Айра посмотрела на дорогу. Сумрак поглотил ее полностью, но топот, стук копыт, скрип повозок неслись непрестанным гулом.

— Сайды трусы, — наконец стиснула сухими пальцами черное лицо хеннка. — Они не желают биться с хеннами. Вот, — махнула она рукой в сторону Омасса, — заперлись в крепости и будут изжарены в ней так же, как и в Борке. Сотник сказал, что городок у крепости пуст. Стена поперек долины была брошена, как и жилища за ней. Все сайды ушли к северу — что ж, чем плотнее они будут стоять за стенами Скира, тем меньше стрел хеннов будет выпущено попусту.

— А потом? — спросила Айра.

— Что «потом»? — не поняла Хайта.

— Что будет потом, когда падет Скир и все сайды будут уничтожены? Что будут хенны делать тогда?

— Они вернутся в степь, — усмехнулась хеннка, странно блеснув зубами. — И их дети или внуки однажды вернутся в Оветту, чтобы вновь проредить ее обитателей. А что будешь делать ты?

— Я? — удивилась Айра. — Пока ничего. Я прислушиваюсь и присматриваюсь. Если останусь жива, попробую вернуться в Дешту. Рано или поздно она будет восстановлена, ведь так?

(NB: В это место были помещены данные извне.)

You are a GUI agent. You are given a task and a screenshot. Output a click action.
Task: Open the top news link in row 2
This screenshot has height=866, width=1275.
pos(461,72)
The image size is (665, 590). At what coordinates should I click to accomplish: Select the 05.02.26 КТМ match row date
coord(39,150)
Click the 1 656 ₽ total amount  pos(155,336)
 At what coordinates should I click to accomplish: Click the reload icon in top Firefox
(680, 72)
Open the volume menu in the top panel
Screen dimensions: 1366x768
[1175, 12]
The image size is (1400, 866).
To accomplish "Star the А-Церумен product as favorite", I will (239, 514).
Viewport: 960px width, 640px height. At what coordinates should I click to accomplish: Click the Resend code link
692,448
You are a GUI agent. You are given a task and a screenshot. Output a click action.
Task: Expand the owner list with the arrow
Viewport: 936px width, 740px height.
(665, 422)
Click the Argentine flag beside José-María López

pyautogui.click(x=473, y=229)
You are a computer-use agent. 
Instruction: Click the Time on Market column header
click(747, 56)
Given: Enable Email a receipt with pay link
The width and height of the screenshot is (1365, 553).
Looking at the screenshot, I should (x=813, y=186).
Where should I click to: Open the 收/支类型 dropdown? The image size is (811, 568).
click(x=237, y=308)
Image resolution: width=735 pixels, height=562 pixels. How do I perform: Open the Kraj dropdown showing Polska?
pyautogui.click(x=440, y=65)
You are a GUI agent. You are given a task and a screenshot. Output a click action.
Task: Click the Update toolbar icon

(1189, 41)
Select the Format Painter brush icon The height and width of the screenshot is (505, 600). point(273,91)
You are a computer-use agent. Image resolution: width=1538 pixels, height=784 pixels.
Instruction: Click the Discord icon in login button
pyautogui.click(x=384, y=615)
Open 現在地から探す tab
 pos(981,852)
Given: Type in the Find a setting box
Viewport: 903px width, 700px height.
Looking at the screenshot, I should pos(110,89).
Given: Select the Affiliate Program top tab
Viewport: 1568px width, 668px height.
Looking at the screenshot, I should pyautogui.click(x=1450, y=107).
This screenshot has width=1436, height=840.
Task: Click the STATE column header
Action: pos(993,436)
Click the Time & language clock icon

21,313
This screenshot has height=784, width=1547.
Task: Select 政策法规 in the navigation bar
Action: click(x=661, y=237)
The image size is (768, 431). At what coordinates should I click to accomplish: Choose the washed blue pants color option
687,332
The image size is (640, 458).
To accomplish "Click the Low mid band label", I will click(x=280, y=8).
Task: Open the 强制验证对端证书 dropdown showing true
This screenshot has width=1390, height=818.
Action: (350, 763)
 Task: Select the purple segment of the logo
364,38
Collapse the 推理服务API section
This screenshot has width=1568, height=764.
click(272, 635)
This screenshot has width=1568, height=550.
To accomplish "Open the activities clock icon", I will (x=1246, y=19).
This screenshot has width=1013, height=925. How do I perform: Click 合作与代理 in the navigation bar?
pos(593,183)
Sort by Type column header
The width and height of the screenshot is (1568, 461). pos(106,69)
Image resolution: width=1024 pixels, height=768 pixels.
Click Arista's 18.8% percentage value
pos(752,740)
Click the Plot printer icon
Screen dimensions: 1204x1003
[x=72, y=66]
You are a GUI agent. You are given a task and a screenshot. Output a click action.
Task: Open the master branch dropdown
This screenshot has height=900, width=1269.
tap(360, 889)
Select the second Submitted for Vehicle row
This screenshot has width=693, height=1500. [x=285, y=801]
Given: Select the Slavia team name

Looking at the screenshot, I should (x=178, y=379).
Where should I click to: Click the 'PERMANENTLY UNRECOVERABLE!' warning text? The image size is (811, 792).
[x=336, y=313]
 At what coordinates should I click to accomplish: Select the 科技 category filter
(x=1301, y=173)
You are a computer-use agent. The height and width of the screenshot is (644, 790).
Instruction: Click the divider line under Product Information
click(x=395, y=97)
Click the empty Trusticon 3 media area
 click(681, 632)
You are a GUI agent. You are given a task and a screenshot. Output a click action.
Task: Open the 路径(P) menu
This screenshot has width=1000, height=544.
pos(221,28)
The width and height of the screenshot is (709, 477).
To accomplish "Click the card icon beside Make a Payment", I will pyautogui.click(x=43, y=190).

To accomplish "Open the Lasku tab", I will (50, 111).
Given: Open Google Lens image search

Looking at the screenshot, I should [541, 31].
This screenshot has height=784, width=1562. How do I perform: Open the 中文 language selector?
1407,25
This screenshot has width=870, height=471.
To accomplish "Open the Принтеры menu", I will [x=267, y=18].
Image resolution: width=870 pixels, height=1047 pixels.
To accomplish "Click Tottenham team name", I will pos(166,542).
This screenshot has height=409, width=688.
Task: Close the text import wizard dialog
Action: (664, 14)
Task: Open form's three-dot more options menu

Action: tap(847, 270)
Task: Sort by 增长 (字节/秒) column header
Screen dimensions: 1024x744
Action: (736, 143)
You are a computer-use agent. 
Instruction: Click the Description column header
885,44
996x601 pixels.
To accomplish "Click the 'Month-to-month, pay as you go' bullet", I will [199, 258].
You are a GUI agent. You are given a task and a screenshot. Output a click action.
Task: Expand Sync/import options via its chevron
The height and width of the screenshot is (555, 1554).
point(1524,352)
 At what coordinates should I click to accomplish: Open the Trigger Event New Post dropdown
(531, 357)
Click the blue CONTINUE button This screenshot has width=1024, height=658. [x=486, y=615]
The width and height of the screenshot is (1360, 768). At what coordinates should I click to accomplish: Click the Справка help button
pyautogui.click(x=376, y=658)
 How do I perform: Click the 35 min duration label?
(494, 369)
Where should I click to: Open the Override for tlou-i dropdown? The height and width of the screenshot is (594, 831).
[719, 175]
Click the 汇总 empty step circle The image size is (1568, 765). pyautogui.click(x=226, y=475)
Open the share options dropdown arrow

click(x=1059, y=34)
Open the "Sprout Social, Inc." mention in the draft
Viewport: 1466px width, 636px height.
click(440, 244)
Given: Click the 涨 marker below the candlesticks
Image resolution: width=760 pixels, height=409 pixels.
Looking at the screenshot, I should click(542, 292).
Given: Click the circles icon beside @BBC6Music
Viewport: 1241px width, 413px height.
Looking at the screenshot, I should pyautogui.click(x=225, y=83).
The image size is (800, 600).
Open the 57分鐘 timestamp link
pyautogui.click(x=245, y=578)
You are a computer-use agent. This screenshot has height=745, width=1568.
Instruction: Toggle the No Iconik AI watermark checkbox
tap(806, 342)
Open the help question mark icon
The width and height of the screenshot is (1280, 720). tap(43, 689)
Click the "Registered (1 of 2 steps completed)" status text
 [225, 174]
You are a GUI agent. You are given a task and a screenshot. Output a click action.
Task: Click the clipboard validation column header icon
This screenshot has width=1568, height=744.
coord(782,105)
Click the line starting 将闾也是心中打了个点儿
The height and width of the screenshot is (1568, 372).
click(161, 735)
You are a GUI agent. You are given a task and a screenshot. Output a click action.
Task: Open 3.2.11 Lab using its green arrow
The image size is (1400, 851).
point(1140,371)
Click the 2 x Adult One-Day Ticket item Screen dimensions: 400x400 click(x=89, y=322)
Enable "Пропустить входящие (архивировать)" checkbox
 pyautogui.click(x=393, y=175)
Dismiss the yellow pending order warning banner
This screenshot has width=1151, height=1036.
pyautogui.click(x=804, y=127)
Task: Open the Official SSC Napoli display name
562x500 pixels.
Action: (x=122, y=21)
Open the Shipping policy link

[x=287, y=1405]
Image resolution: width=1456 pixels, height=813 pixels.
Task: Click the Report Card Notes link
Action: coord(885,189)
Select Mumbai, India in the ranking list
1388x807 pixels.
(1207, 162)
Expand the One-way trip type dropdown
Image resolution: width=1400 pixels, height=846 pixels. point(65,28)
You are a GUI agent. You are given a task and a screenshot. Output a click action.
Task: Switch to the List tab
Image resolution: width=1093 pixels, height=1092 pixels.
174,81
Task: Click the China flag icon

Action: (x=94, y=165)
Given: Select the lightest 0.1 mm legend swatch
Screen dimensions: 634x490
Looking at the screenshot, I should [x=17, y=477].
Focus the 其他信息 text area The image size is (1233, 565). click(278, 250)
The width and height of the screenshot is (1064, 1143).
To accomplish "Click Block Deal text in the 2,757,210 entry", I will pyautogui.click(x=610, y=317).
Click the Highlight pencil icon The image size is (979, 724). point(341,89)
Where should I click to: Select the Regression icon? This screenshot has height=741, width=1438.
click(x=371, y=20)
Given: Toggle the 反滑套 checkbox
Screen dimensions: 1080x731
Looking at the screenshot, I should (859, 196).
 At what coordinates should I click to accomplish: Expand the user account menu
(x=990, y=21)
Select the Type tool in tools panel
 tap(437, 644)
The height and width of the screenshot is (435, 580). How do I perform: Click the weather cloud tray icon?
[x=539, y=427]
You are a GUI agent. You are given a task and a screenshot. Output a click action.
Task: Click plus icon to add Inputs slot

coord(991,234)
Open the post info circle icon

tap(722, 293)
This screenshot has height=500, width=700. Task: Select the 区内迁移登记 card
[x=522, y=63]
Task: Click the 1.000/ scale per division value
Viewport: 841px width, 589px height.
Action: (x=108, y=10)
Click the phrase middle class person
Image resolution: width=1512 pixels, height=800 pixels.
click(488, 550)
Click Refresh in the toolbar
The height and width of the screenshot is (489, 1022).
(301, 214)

— Не знаю, — пробормотала Хайта и бросила на Айру быстрый взгляд. — Наша старшая приказала присматривать за тобой. Не нравишься ты ей, поэтому от повозки лучше не отходи. Да и незачем тебе шляться, работы у нас не предвидится, — если только хенны будут рубить сайдов на части, тогда придется повозиться с гнилой человечиной. Завтра мы встанем у Омасса, потому как дальше дороги нет. В лесах еще остались сайды, наверное, крестьяне или горожане: они пытаются ночами нападать на стоянки, но с ними будет покончено быстро.

— Значит, сайды все-таки не трусы? — медленно проговорила Айра.

— Если бы они не были трусами, они бы бились с хеннами лицом к лицу, — твердо сказала Хайта.

Хеннка бросила на помощницу еще несколько взглядов, но Айра не проронила ни слова. Она чувствовала, что напряжена, словно струна на сайдском боо, и что рог, на котором она натянута, рядом, и через него скользят смертные тени — скользят быстро, словно бурный поток горной реки, — и эта близость обжигает ее холодом.

На следующий день крючницы вошли в Омасс. Точнее, приблизились к нему, потому как города больше не было. Он был выжжен дотла, некоторые развалины еще слабо дымились, но, судя по всему, прогорели еще до прихода хеннов, хотя четыре обугленных, покосившихся порока говорили об обратном. Бесчисленные шатры окружали пепелище разноцветными куполами, раскинувшись лагерем вплоть до дальнего леса, но и среди них были видны спешно заделываемые прорехи. Караван крючниц начал забирать левее, уходя от серой громады Омасской крепости и пепелищ к белым холмам, и остановился на голом косогоре.

— Что замерла? — прикрикнула Хайта на Айру, бросая ей поводья. — Выпрягай лошадь, мы здесь если не надолго, так в любом случае не на один день. Так и будем зрителями, как зеваки на ярмарочной площади, пока сайды не решатся на открытую битву.

— А если не решатся? — спросила Айра, рассматривала склон холма.

— Тогда все однажды закончится резней, — рассмеялась Хайта. — Знаешь, как хенны режут коз? Да что ты там нашла-то?

— Кровь, — показала Айра на темные следы. — Не далее чем день назад тут вверх по склону шли люди. Шли, истекая кровью. Много людей, думаю, что полсотни.

— Почти сотня, — закашлялась сухим смехом морщинистая старуха, которую Хайта звала старшей. — И среди них полсотни сайдов. Или даже меньше. Они вошли в лагерь хеннов ночью, точнее, вползли, как поганые змеи, и попытались сжечь рисские пороки, но у них ничего не вышло. Мало что вышло! А уже потом, когда их убили, они вместе с мертвыми хеннами ушли туда!